Porém a entrevista não foi descartada, pois faz parte do fazer etnográfico. A interação entre pesquisador/a e pesquisado/a através de entrevista (seja ela, estruturada, não-estruturada ou semi-estruturada) garante, segundo Carmen Alvarez (2008), um fluxo de dados. O/a pesquisado/a, ao falar com o/a pesquisador/a oferece uma informação pessoal, informação esta que, somente através da observação da relação deste/a pesquisado/a com o grupo, seria impossível de conseguir. Nesta pesquisa, serão utilizadas entrevistas não-estruturadas, ou seja, “aquela em que é deixado ao entrevistado decidir-se pela forma de construir a resposta (LAVILLE; DIONE, 1999, p. 188) e entendida como “uma oportunidade para esclarecer qualquer tipo de resposta quando necessário” (MOREIRA; CALEFFE, 2006, p. 169). Ou seja, durante a observação, quando houve dúvidas sobre uma determinada ação/atitude de algum/a pesquisado/a, a conversa foi utilizada para esclarecimento.

Essa escolha por entrevistas não-estruturadas também se fundamenta no fato dos/as pesquisados/as serem crianças. Uma entrevista estruturada ou semi- estruturada poderia inibi-las, fazendo-as falar aquilo que elas acham que o/a pesquisador/a quer ouvir, levando-as a mentir, omitir ou fantasiar a realidade.

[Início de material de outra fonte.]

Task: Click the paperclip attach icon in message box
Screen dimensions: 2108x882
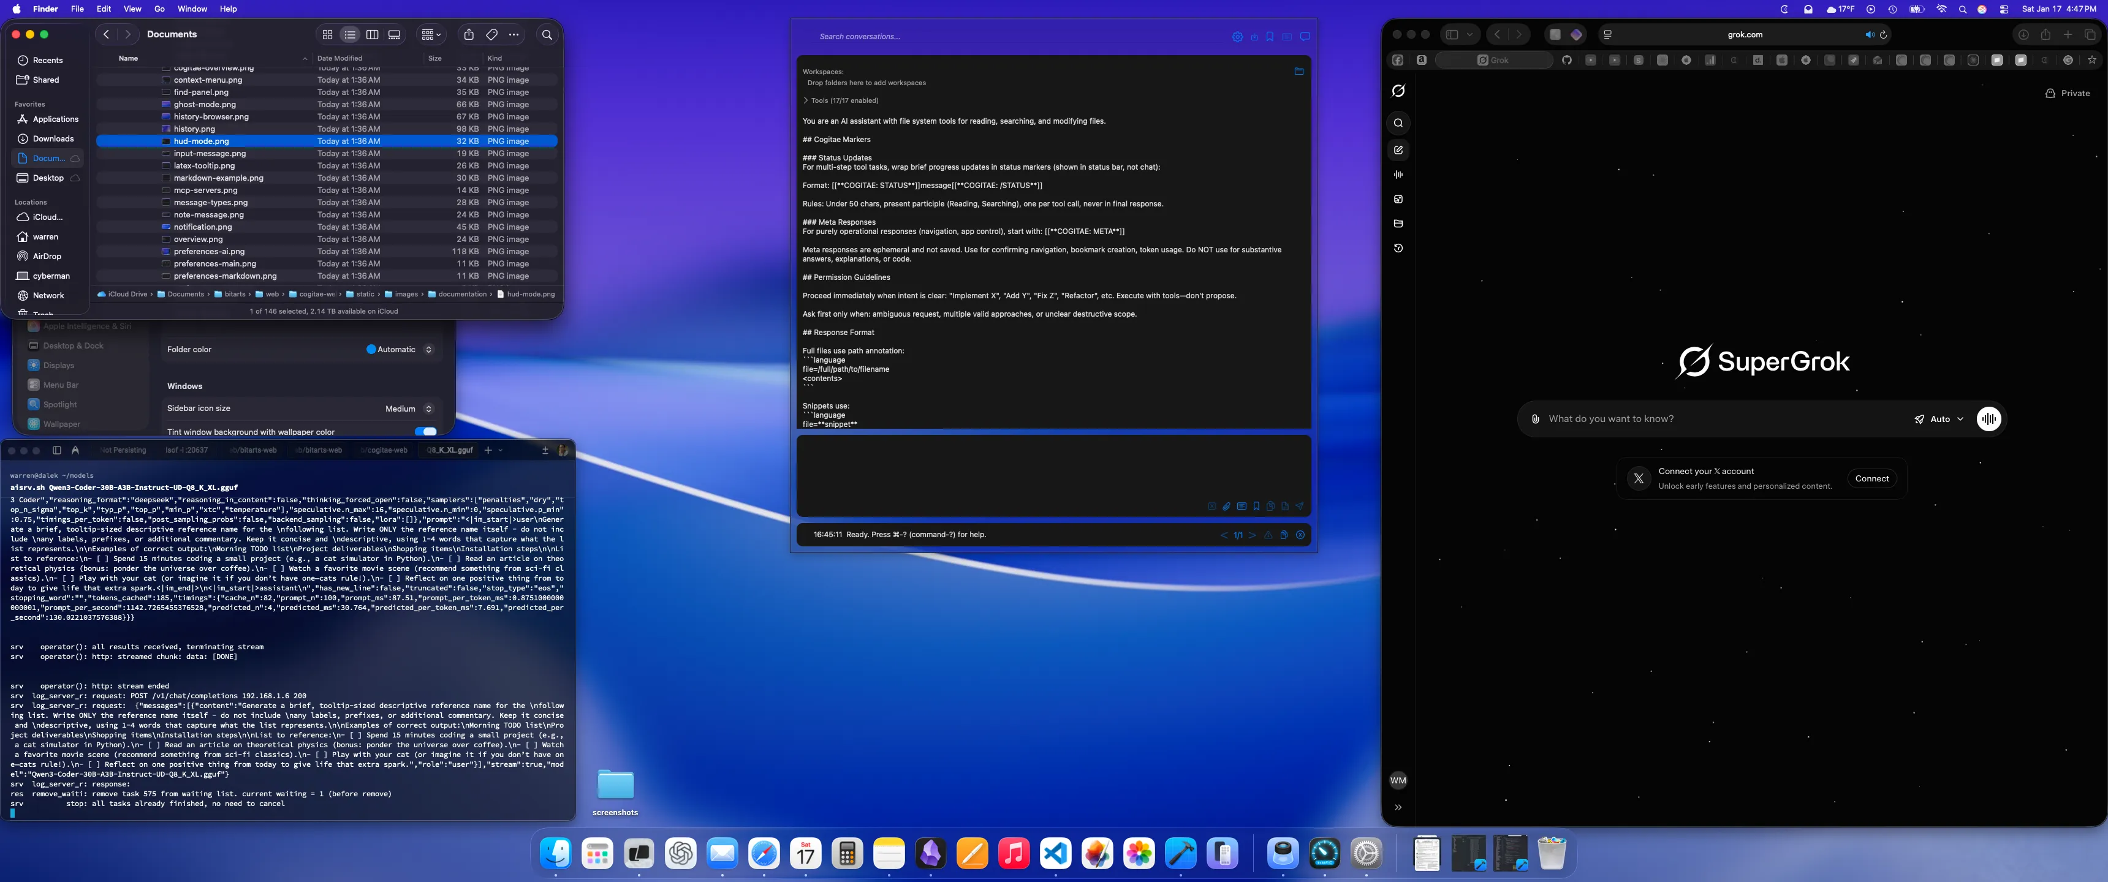Action: pos(1226,506)
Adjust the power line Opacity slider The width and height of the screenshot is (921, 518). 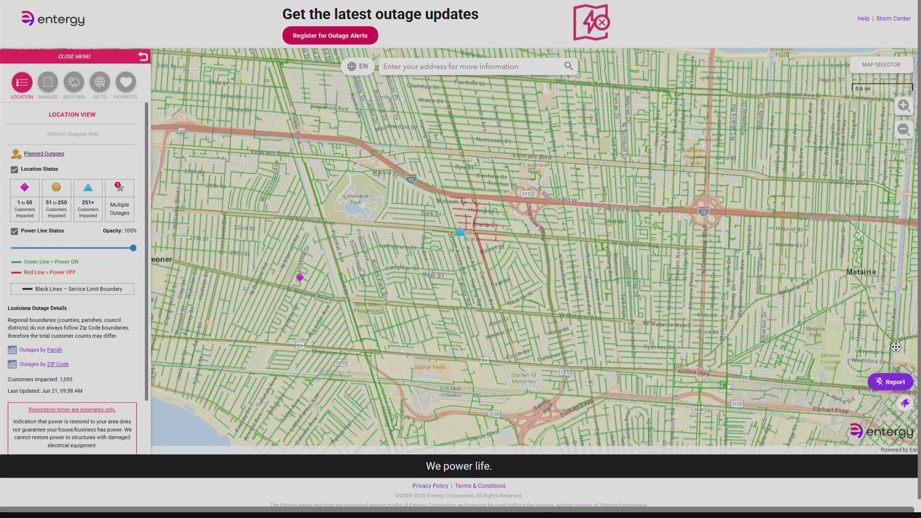point(133,248)
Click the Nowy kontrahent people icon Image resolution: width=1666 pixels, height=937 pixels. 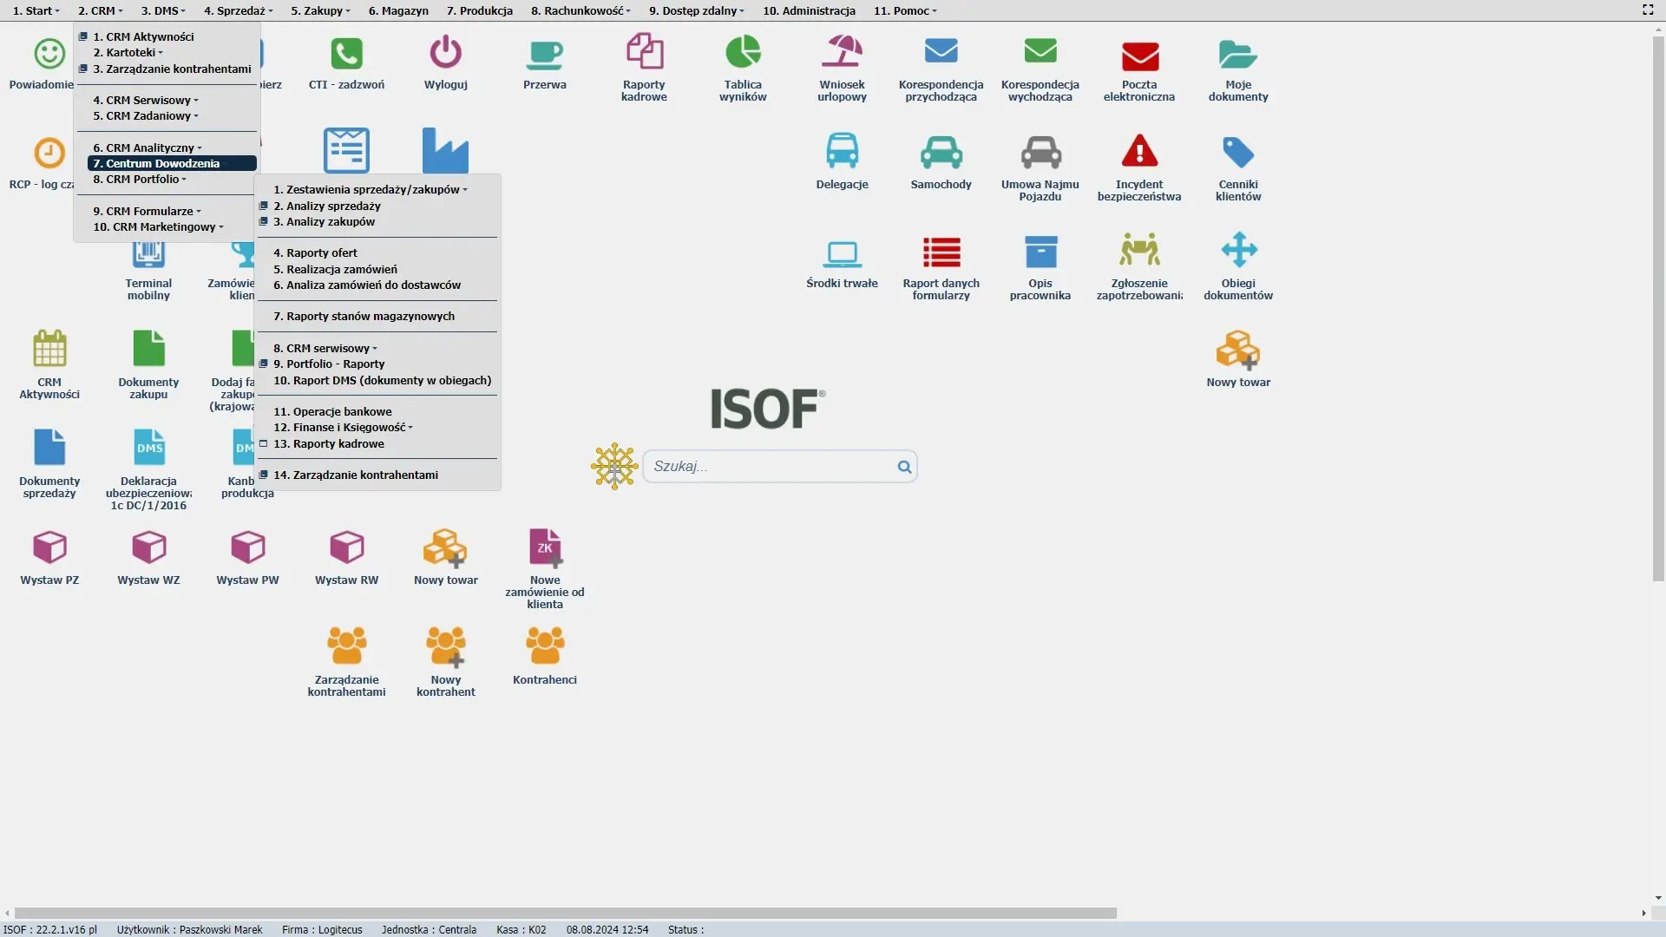tap(445, 647)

Também é validada a análise documental, considerada como um apoio a observação. Coletou-se e analisou-se a produção material (oficial e/ou pessoal) da escola e das crianças, como documentos de matrícula, documentos oficiais orientadores e norteadores da educação da escola e do município, materiais didáticos e produção intelectual material das crianças.